#### Assignment
Write out, word for word and with no pictures, each line below from the one containing "Task: Enable Use" through the one containing "Instruction: Click the Mellanrum space bar", both included, and no other line.

#### Available data
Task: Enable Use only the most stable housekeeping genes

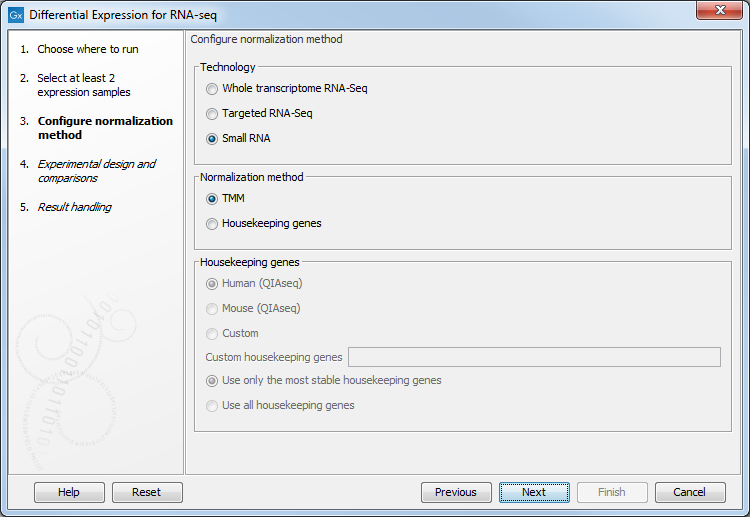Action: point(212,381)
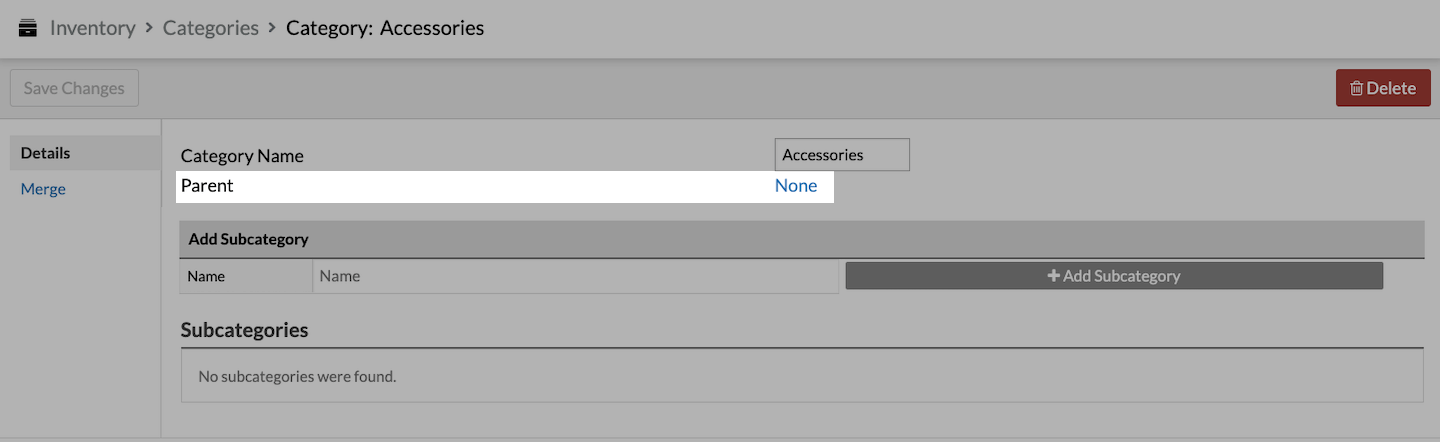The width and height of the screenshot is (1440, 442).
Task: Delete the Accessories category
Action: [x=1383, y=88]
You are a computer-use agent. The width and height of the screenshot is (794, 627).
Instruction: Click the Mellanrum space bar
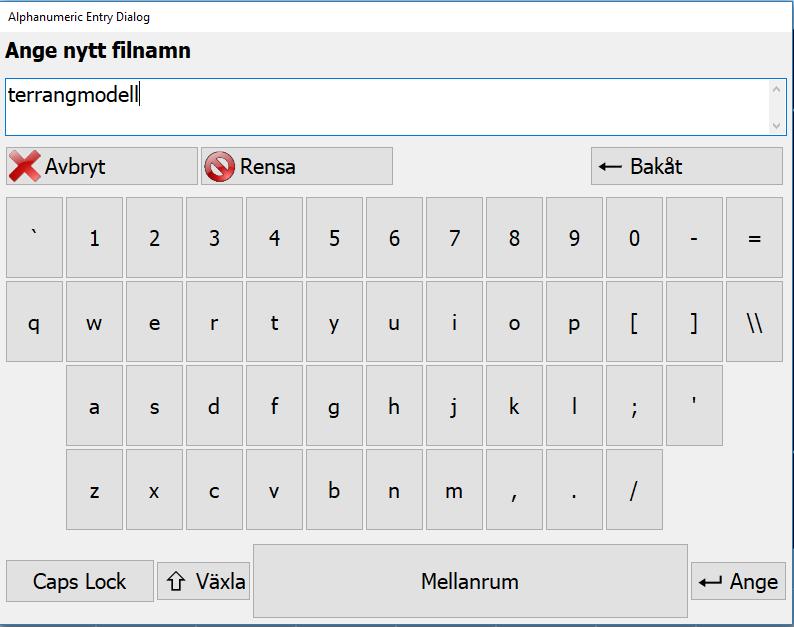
...
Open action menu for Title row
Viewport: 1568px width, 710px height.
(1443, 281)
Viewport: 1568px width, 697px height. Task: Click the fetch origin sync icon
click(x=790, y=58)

#### Task solution
Task: Enable Use only the most stable housekeeping genes

Action: point(212,381)
The width and height of the screenshot is (1440, 442).
Task: Delete the Accessories category
Action: [x=1383, y=88]
You are a computer-use agent. The width and height of the screenshot is (794, 627).
Instruction: Click the Mellanrum space bar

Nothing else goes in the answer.